Inference of positive selection with PAML

PAML (Phylogenetic Analysis with Maximum Likelihood) is a software package written by Ziheng Yang in 1993, and further developed in the 90s and years 20**. We will in this course focus on the program called codeml, dedicated to protein sequence analysis.

Codeml is a command line program, meaning that it has to be run from a terminal. In order to work, it requires 3 files:

A text file containing the sequences, in a dedicated format (extended Phylip)
A tree file, describing the relationships between the sequences, as a text file in the so-called parenthetic (aka New Hampshire or Newick) format
A text file containing several options for tuning the program.

The option file is the most important one. It contains links toward the two others. It contains a series of options in the form tag = value. Everything following a * is ignored by the program. The tree file is either:

A phylogeny, in case sequences are from different species. The tree therefore depicts the history of species.

— Given information —
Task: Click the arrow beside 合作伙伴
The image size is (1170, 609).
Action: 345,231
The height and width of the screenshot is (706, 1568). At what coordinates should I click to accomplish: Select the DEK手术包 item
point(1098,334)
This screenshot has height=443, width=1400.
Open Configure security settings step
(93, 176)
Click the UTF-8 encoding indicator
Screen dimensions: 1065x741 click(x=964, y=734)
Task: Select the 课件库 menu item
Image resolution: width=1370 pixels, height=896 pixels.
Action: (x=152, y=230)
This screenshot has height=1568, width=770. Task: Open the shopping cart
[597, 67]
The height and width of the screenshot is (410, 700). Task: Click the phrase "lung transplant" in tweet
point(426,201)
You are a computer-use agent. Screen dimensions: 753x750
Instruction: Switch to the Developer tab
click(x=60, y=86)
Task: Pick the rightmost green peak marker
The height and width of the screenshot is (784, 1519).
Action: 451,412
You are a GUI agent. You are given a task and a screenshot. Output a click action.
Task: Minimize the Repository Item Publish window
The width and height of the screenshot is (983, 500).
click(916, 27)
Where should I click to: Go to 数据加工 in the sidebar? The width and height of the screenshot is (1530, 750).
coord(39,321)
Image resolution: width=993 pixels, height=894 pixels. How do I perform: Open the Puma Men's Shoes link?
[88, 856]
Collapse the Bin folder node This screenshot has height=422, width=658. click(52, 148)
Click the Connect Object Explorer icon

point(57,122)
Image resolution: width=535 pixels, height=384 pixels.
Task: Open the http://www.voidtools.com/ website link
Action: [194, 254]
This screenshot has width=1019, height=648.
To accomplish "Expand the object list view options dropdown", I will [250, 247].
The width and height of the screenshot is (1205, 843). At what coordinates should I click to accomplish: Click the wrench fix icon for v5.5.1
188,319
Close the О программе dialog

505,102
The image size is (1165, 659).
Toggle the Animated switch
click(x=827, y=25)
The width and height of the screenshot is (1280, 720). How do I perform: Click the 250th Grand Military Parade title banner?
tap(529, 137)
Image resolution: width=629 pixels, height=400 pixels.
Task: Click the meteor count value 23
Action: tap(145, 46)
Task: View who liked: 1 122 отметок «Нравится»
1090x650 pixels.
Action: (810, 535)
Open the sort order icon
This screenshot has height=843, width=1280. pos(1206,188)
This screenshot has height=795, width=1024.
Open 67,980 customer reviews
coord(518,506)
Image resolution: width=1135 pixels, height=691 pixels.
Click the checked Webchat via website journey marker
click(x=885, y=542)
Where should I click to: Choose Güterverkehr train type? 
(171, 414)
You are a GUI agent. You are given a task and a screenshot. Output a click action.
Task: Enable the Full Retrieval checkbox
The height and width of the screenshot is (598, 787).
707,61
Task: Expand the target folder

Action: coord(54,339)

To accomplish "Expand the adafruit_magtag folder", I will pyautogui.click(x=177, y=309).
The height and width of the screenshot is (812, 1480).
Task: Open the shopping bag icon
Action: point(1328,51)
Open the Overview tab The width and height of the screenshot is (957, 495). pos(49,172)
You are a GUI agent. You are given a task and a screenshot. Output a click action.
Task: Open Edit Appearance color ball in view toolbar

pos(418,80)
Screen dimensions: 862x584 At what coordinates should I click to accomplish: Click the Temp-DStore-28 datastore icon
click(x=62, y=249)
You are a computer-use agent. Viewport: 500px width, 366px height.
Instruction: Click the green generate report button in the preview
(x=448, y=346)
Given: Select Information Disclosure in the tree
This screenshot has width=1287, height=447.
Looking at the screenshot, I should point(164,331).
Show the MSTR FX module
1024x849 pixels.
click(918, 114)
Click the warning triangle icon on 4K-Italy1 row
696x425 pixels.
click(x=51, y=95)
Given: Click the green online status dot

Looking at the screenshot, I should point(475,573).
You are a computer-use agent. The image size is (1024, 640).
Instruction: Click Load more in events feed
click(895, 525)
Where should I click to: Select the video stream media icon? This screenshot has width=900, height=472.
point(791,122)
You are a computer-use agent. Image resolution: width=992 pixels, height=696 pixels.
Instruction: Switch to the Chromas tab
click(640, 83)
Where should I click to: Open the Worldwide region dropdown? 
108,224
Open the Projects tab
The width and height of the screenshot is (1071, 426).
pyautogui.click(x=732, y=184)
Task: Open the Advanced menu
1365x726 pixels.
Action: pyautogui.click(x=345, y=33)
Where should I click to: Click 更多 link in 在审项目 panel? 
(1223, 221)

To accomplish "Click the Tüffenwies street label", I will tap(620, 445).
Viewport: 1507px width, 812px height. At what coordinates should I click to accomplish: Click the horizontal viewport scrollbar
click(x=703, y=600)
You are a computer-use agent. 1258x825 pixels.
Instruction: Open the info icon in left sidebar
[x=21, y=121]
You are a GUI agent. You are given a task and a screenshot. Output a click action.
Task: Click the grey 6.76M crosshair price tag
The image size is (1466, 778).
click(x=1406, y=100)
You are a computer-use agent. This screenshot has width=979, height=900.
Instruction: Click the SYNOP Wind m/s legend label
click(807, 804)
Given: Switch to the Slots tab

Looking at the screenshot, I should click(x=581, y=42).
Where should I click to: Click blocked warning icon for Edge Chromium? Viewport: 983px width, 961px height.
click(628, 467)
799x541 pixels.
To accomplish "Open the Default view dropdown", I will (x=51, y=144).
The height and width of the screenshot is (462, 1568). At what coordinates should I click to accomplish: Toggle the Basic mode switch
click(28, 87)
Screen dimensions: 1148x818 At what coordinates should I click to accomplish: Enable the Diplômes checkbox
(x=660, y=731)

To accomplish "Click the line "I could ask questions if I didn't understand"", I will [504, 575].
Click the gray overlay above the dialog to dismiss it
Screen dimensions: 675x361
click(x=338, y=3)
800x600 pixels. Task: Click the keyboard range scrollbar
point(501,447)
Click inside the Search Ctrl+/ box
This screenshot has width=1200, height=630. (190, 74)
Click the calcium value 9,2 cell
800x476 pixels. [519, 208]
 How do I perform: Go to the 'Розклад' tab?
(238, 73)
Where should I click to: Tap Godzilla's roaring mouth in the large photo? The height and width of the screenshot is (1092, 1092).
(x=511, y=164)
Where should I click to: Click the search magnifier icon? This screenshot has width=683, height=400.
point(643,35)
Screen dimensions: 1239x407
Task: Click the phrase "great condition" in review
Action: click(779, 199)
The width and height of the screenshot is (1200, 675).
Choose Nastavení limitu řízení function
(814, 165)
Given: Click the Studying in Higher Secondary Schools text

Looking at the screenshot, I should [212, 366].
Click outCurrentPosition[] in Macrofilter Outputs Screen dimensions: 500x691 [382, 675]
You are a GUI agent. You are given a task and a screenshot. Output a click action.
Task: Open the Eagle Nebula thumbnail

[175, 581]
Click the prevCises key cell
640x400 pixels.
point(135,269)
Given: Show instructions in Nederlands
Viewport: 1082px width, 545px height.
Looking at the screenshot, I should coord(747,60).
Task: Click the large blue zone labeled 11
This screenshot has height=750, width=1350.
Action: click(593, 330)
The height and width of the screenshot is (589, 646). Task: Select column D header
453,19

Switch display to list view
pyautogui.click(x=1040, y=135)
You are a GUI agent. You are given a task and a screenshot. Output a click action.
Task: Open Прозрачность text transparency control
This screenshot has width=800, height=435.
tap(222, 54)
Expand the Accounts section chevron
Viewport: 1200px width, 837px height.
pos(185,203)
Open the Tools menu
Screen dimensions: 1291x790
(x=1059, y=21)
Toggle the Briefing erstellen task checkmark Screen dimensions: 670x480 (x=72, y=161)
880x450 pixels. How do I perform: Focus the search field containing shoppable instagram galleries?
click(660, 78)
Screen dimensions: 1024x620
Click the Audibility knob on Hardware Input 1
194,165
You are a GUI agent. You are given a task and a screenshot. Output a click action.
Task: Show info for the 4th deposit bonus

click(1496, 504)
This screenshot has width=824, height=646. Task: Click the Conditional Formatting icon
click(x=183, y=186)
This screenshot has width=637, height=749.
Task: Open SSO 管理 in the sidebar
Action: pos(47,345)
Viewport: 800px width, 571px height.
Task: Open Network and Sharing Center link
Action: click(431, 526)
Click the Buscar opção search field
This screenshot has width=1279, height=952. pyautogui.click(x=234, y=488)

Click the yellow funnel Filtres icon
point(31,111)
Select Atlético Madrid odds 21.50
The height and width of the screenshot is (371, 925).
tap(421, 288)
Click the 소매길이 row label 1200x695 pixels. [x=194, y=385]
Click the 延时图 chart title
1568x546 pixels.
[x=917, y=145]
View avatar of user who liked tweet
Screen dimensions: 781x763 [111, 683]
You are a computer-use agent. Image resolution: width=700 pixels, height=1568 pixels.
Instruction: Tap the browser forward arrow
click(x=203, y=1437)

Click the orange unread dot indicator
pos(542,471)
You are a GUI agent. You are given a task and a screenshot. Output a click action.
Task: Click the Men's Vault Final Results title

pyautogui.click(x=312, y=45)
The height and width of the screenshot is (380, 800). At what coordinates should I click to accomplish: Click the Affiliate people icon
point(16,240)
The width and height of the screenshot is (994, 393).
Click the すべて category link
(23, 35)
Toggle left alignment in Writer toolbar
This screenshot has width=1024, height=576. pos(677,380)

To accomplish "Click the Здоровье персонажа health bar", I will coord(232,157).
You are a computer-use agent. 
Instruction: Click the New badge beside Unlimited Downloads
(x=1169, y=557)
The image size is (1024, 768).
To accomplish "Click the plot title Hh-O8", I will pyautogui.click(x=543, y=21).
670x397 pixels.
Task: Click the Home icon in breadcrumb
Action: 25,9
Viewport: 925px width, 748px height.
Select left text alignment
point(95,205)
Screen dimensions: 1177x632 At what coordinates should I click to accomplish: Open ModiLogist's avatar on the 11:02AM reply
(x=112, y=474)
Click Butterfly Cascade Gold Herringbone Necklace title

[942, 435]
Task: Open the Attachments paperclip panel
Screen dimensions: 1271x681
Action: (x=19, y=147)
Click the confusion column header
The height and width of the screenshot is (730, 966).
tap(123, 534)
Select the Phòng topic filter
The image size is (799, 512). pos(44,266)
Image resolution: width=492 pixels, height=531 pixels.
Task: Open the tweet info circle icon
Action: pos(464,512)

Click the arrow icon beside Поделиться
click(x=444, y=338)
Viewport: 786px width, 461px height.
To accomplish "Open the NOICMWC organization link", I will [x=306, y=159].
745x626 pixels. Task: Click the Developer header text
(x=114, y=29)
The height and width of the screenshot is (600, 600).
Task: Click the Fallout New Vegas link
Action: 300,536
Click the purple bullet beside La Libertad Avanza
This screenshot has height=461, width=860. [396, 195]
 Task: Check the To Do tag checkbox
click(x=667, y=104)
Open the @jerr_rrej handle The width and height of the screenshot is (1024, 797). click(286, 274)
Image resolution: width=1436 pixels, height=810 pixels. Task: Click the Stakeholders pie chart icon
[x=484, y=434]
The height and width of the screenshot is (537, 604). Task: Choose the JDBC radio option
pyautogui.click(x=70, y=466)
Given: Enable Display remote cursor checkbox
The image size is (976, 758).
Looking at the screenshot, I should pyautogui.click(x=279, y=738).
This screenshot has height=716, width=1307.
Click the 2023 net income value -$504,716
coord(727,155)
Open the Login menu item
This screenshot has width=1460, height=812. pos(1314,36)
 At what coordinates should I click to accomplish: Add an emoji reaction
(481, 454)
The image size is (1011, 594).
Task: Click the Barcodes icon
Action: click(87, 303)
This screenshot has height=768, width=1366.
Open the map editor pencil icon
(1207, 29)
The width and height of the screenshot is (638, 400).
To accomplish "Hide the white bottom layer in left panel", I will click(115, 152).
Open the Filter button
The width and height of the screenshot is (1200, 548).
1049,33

— Exercise instructions —
From the PAML text, set down the passage that begins at the words "A text file containing the" and stops after "tuning the program.", copying it word for word.

— Expected answer —
A text file containing the sequences, in a dedicated format (extended Phylip)
A tree file, describing the relationships between the sequences, as a text file in the so-called parenthetic (aka New Hampshire or Newick) format
A text file containing several options for tuning the program.